Your answer must be the lines of the entries below, exactly as written, from the first line through the line containing "Given: Click calendar icon beside Oct 1, 2024".

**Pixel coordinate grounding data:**
----------------

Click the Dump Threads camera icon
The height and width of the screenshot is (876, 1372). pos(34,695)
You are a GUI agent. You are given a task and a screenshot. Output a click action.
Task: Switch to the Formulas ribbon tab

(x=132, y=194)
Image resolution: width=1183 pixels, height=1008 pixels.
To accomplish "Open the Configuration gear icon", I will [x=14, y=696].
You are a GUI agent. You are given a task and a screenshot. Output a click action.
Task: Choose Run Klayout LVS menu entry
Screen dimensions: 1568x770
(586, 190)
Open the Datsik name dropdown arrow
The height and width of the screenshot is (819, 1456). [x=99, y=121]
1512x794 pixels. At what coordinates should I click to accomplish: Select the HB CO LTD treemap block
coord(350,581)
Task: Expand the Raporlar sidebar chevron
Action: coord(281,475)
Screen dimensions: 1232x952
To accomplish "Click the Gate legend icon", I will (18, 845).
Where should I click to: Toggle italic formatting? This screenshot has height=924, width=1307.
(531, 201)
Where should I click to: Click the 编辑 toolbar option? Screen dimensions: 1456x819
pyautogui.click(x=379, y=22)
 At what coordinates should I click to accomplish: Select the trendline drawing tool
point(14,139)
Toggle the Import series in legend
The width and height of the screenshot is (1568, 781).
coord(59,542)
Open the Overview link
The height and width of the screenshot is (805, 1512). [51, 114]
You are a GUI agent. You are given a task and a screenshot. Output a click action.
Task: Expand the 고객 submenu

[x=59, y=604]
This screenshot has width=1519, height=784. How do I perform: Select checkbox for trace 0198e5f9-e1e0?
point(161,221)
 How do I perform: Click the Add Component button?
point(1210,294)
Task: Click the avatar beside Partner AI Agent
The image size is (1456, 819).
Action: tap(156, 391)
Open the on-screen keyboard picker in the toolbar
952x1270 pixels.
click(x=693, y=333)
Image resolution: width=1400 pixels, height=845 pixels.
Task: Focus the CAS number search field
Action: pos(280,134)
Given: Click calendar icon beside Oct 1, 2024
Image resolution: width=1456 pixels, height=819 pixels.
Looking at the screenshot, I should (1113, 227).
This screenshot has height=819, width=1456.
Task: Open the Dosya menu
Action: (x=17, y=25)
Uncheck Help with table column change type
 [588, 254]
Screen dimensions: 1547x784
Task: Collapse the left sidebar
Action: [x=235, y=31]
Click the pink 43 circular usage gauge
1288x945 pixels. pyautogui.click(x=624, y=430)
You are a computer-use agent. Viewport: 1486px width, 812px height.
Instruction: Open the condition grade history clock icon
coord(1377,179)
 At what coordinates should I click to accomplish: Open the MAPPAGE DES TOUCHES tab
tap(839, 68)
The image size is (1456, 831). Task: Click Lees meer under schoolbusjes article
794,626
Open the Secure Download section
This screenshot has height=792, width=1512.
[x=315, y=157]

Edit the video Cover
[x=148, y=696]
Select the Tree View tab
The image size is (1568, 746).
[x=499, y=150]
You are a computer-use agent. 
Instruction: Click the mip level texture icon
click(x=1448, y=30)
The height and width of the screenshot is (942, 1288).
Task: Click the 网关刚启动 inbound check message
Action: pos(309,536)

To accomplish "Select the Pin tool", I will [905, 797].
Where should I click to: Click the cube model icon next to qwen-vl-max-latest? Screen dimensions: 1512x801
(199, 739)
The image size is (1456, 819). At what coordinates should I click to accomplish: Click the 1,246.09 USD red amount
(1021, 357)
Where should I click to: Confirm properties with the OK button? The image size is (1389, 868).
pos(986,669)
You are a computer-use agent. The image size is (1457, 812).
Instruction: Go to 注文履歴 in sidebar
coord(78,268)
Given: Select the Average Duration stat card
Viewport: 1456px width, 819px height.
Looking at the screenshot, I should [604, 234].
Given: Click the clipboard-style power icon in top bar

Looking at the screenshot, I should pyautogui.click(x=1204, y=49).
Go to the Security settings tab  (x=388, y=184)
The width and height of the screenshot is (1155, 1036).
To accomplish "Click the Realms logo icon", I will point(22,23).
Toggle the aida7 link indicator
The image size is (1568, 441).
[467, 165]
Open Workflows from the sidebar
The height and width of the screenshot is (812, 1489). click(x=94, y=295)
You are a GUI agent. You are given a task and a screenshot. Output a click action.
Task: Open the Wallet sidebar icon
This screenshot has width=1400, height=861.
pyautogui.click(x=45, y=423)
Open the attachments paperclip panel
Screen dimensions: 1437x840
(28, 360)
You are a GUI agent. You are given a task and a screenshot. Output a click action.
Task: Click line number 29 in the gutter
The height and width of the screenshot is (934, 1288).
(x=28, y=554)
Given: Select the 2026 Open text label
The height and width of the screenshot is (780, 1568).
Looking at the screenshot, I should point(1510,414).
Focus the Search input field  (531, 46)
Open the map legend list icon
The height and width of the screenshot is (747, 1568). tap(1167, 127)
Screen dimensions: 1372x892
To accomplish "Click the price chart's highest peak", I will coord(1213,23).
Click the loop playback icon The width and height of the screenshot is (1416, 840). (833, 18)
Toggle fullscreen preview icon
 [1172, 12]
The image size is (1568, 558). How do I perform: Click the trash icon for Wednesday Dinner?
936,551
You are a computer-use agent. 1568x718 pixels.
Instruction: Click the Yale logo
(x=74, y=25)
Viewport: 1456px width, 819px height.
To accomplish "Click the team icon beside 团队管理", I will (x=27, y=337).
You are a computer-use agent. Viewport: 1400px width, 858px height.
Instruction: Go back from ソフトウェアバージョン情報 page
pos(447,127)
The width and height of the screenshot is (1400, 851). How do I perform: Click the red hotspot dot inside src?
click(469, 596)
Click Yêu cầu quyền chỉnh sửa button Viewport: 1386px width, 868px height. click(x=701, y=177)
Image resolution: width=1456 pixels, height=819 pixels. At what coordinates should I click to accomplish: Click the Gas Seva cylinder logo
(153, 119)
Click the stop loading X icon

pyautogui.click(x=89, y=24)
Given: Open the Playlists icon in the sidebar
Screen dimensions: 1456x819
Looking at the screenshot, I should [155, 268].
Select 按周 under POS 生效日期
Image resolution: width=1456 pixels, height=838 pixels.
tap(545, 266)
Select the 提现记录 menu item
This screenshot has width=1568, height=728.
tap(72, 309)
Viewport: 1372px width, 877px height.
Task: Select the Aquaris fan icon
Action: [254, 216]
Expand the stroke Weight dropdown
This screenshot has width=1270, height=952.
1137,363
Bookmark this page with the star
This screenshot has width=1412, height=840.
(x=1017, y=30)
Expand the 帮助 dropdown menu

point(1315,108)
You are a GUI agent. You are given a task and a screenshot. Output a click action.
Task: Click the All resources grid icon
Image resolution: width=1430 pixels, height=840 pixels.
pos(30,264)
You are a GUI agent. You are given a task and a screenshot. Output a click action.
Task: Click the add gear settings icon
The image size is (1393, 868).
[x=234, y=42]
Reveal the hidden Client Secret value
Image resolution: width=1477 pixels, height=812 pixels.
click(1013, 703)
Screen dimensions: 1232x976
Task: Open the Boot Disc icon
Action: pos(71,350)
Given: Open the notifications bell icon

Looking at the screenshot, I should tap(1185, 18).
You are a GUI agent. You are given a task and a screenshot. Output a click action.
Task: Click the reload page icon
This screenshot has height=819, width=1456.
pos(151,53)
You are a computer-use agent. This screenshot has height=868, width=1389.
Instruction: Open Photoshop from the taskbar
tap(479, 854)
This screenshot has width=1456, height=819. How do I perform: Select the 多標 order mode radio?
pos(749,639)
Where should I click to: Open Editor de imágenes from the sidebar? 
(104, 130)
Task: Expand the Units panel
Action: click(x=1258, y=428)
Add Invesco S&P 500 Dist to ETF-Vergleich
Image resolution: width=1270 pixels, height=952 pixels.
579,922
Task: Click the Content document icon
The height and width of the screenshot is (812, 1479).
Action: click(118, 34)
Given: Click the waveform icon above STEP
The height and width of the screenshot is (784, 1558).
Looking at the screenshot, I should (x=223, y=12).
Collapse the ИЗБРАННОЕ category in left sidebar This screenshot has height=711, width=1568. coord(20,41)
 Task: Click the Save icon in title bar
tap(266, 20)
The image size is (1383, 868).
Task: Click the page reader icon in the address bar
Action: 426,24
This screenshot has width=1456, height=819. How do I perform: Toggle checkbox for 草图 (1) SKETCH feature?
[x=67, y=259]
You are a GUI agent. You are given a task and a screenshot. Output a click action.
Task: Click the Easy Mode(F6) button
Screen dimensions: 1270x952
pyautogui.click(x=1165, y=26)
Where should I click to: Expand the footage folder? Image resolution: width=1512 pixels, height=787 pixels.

----------------

**THE ANSWER:**
Click the Dump Threads camera icon
The height and width of the screenshot is (876, 1372). pos(34,695)
You are a GUI agent. You are given a task and a screenshot. Output a click action.
Task: Switch to the Formulas ribbon tab

(x=132, y=194)
Image resolution: width=1183 pixels, height=1008 pixels.
To accomplish "Open the Configuration gear icon", I will [x=14, y=696].
You are a GUI agent. You are given a task and a screenshot. Output a click action.
Task: Choose Run Klayout LVS menu entry
Screen dimensions: 1568x770
(586, 190)
Open the Datsik name dropdown arrow
The height and width of the screenshot is (819, 1456). [x=99, y=121]
1512x794 pixels. At what coordinates should I click to accomplish: Select the HB CO LTD treemap block
coord(350,581)
Task: Expand the Raporlar sidebar chevron
Action: coord(281,475)
Screen dimensions: 1232x952
To accomplish "Click the Gate legend icon", I will (18, 845).
Where should I click to: Toggle italic formatting? This screenshot has height=924, width=1307.
(531, 201)
Where should I click to: Click the 编辑 toolbar option? Screen dimensions: 1456x819
pyautogui.click(x=379, y=22)
 At what coordinates should I click to accomplish: Select the trendline drawing tool
point(14,139)
Toggle the Import series in legend
The width and height of the screenshot is (1568, 781).
coord(59,542)
Open the Overview link
The height and width of the screenshot is (805, 1512). [51, 114]
You are a GUI agent. You are given a task and a screenshot. Output a click action.
Task: Expand the 고객 submenu

[x=59, y=604]
This screenshot has width=1519, height=784. How do I perform: Select checkbox for trace 0198e5f9-e1e0?
point(161,221)
 How do I perform: Click the Add Component button?
point(1210,294)
Task: Click the avatar beside Partner AI Agent
The image size is (1456, 819).
Action: tap(156, 391)
Open the on-screen keyboard picker in the toolbar
952x1270 pixels.
click(x=693, y=333)
Image resolution: width=1400 pixels, height=845 pixels.
Task: Focus the CAS number search field
Action: pos(280,134)
Given: Click calendar icon beside Oct 1, 2024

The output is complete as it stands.